Strong nudity and sexualised imagery
Directed by: Iain Forsyth and Jane Pollard
Featuring: Nick Cave, Susie Bick, Warren Ellis
Running time: 97 minutes
Getting up close and personal with Nick Cave is many a music aficionado’s dream, as is glimpsing behind his famous façade. 20,000 Days On Earth rewards those enamoured with Cave’s considerable back catalogue, not to mention his screen and prose output, but it does more than preach his merits to the already converted. In smartly reflecting on the cult of his moody tunes, it also offers a feature steeped in the ephemera of creativity.

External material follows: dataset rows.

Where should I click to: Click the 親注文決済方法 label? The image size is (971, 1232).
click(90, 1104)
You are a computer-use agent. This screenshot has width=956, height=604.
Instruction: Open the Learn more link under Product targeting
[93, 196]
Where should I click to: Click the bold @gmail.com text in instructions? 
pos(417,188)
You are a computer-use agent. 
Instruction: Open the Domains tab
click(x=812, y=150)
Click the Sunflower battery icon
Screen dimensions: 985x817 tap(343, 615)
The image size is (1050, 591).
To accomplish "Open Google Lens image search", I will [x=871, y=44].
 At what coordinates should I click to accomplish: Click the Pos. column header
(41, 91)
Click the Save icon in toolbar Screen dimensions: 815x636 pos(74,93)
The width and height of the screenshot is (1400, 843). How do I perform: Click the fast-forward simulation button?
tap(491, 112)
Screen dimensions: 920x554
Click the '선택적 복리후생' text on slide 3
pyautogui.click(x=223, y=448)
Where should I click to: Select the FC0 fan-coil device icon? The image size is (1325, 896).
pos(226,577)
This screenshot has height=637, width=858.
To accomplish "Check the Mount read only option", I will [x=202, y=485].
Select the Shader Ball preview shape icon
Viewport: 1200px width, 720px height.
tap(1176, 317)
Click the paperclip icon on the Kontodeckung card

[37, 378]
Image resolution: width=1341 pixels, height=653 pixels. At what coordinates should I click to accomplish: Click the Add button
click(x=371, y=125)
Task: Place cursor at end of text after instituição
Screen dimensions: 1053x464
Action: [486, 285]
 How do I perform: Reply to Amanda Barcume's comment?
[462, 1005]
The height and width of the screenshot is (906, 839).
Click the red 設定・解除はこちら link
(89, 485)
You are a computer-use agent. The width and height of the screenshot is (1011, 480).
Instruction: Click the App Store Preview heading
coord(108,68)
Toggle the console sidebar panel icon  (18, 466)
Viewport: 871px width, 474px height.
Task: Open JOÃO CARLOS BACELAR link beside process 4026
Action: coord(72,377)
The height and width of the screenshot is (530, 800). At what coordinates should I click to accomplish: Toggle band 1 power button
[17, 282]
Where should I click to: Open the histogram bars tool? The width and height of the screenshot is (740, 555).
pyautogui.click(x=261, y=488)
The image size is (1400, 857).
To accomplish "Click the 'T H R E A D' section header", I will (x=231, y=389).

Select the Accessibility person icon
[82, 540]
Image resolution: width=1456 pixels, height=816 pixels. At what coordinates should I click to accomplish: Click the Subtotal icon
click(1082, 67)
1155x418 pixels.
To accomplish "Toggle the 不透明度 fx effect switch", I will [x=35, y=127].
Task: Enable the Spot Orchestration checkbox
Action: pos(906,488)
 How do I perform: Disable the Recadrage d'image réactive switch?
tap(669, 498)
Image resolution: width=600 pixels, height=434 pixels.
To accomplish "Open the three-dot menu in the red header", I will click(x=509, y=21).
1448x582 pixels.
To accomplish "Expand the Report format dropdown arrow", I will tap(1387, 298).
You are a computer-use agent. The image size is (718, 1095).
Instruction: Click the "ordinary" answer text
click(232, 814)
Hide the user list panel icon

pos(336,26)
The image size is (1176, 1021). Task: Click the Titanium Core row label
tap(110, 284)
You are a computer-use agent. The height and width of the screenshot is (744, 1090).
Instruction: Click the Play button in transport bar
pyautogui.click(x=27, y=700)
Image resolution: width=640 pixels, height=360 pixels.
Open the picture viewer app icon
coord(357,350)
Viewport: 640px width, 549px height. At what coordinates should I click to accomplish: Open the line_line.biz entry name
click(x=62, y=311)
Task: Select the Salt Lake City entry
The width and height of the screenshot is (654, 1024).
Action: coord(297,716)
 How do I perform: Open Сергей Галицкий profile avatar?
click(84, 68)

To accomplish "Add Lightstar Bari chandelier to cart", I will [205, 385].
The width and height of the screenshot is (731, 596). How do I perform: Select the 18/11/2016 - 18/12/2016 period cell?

British visual artists, Iain Forsyth and Jane Pollard, have created something far different from the usual rock doco for their first film. Courtesy of the titular concept, a fictionalised day is presented as the sum of Cave’s achievements to date. He collaborates with Warren Ellis on new music; spends time with his family; drives in the company of Ray Winstone, Blixa Bargeld, and Kylie Minogue; and reflects upon his life less ordinary to his therapist. His narration contemplates why his career came to be, and how he navigated sex, drugs, and rock and roll to emerge older, wiser, but not completely unscathed. That Cave is credited as a co-writer is unsurprising.
To match the poetry of his songs and words, the directors take the atmospheric approach to their fly-on-the-wall concoction, further heightening its ethereal aura. In a compilation of striking sequences, we see Cave crawling through his studio, trawling through the archives, and erupting with sound and fury in a climactic concert. There’s ample indulgence, but there’s also humour, insight, and inspiration in understanding Cave’s work as the culmination of his experiences. The man, the myth, and the music could only have been captured in this way, in a revealing, thrilling doco-dramatisation hybrid that’s part portrait, part peering into the artistic abyss.